Definition Was ist LoRaWAN?

Autor / Redakteur: Christian Schreiber / Ann-Marie Struck

Die Vernetzung öffentlicher Bereiche schreitet immer weiter voran. Durch die Einführung intelligenter Sensoren können Kommunen viel Zeit und Geld sparen. Mit LoRaWAN steht hierfür eine passende Funktechnologie zur Verfügung.

Firmen zum Thema

Grundlagenwissen zum IT-Business
Grundlagenwissen zum IT-Business
(Bild: © adiruch na chiangmai - Fotolia.com)

Mit LoRaWAN (Long Range Wide Area Network) existiert eine international bekannte und weltweit nutzbare Funktechnologie zur Übertragung von Daten im sogenannten Internet der Dinge (IoT). Der Vorzug des LoRaWAN-Systems liegt in einem energieeffizienten und kostensparenden Transport der Signale aus bestimmten Sensoren sowie von Strom-, Wasser- und Wärmezählern und aus weiteren Messinstrumenten. Dies ist vor allem in Bereichen von Nutzen, in denen eine Anbindung an bestehende Mobilfunknetze nicht möglich ist oder mit einem sehr großen Aufwand verbunden wäre. Die überzeugende Reichweite sowie die Erfüllung hoher Sicherheitsstandards gehören zu den weiteren Pluspunkten von LoRaWAN. In der Bundesrepublik Deutschland wird der Aufbau von Netzen mit LoRaWAN-Technologie derzeit von den führenden Telekommunikationsanbietern wie der Deutschen Telekom und Vodafone begleitet.

Voraussetzung für "Smarte Städte"

Als drahtlose Datenkommunikationstechnologie macht LoRaWAN die Schaffung von "Smart Cities", also von "smarten Städten" möglich, in denen das Internet der Dinge auch außerhalb des privaten Bereiches eine Rolle spielen kann. Der kostengünstige Aufbau drahtloser Netzwerke auf lizenzfreien Frequenzen sorgt hier auch über größere Distanzen hinweg für eine zuverlässige Datenübertragung bei geringem Energieverbrauch und einer niedrigen Störungs- bzw. Ausfallrate. Ziel ist die Schaffung und Verbesserung verschiedener öffentlicher Angebote, beispielsweise im Bereich der Abfallwirtschaft und beim Parken.

Eine geeignete Basisinfrastruktur schaffen

Gemeinden, die LoRaWAN einsetzen wollen, müssen zunächst eine geeignete Basisinfrastruktur schaffen. Dies gelingt meist mit Unterstützung eines erfahrenen und leistungsfähigen Telekommunikationsanbieters. Für die Inbetriebsetzung von LoRaWAN sind grundsätzlich einfache Sensoren mit geringen Anforderungen an die Übertragungsgeschwindigkeit und den Datendurchsatz ausreichend. So können etwa die Papierkörbe in einem Stadt- oder Kurpark mit kleinen Messfühlern ausgestattet werden, welche den Füllstand an eine Zentrale melden und die Planung einer optimalen Route des Müllentsorgers ermöglichen. Dies schafft sowohl für die Stadtverwaltung als letztlich auch für den Steuerzahler wirtschaftliche wie ökologische Vorteile.

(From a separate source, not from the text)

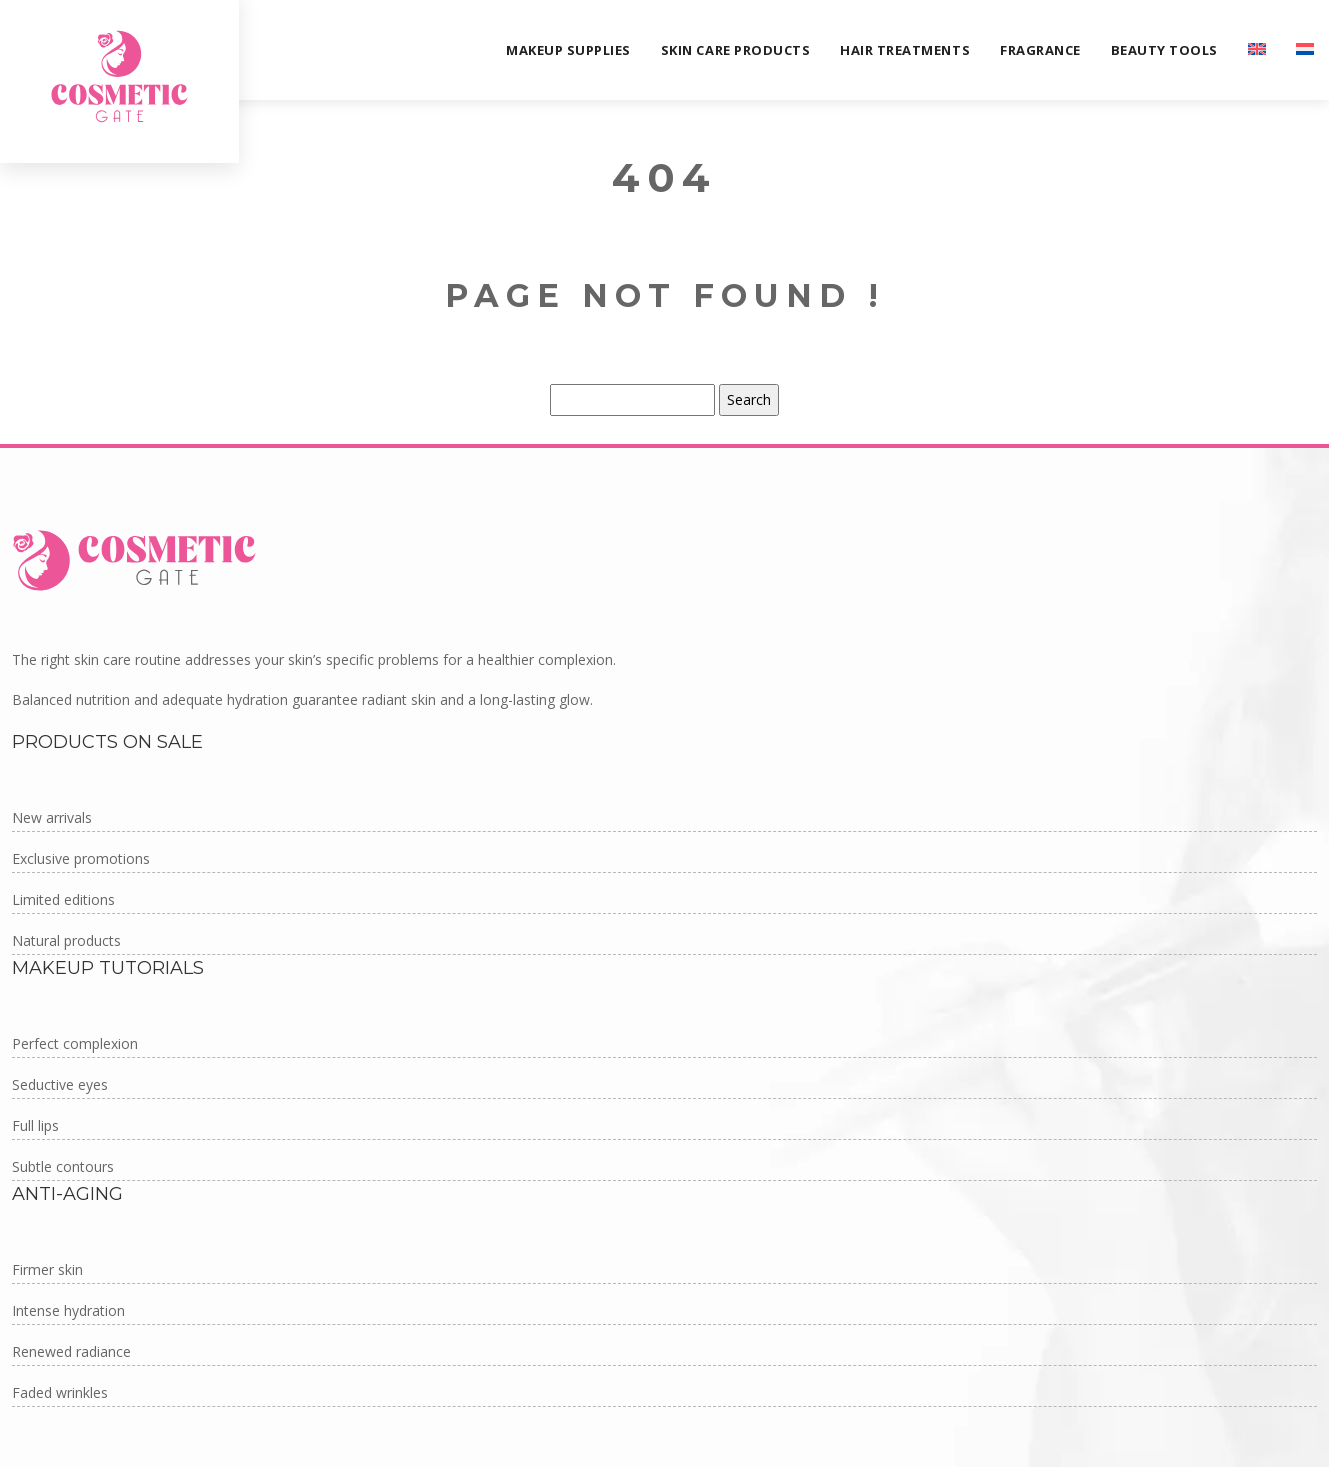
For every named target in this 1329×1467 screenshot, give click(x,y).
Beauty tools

Synergien zu anderen Prozessen

Die öffentliche Nutzung des Internets der Dinge mit LoRaWAN gilt als wichtiger Bestandteil eines digitalen Ökosystems. Im Rahmen des Einsatzes von LoRaWAN entstehen viele mögliche Synergien mit anderen Prozessen, die zum Beispiel mit Open Data. Der Mehrwert für die Bürger kann so gesteigert und ein sauberes, ordentliches und ökologisch zukunftsorientiertes Leben ermöglicht werden. Die Umweltbelastung wird gesenkt und - wie beim Beispiel der Papierkorbüberwachung - eine effizientere Reinigung der Stadt verwirklicht.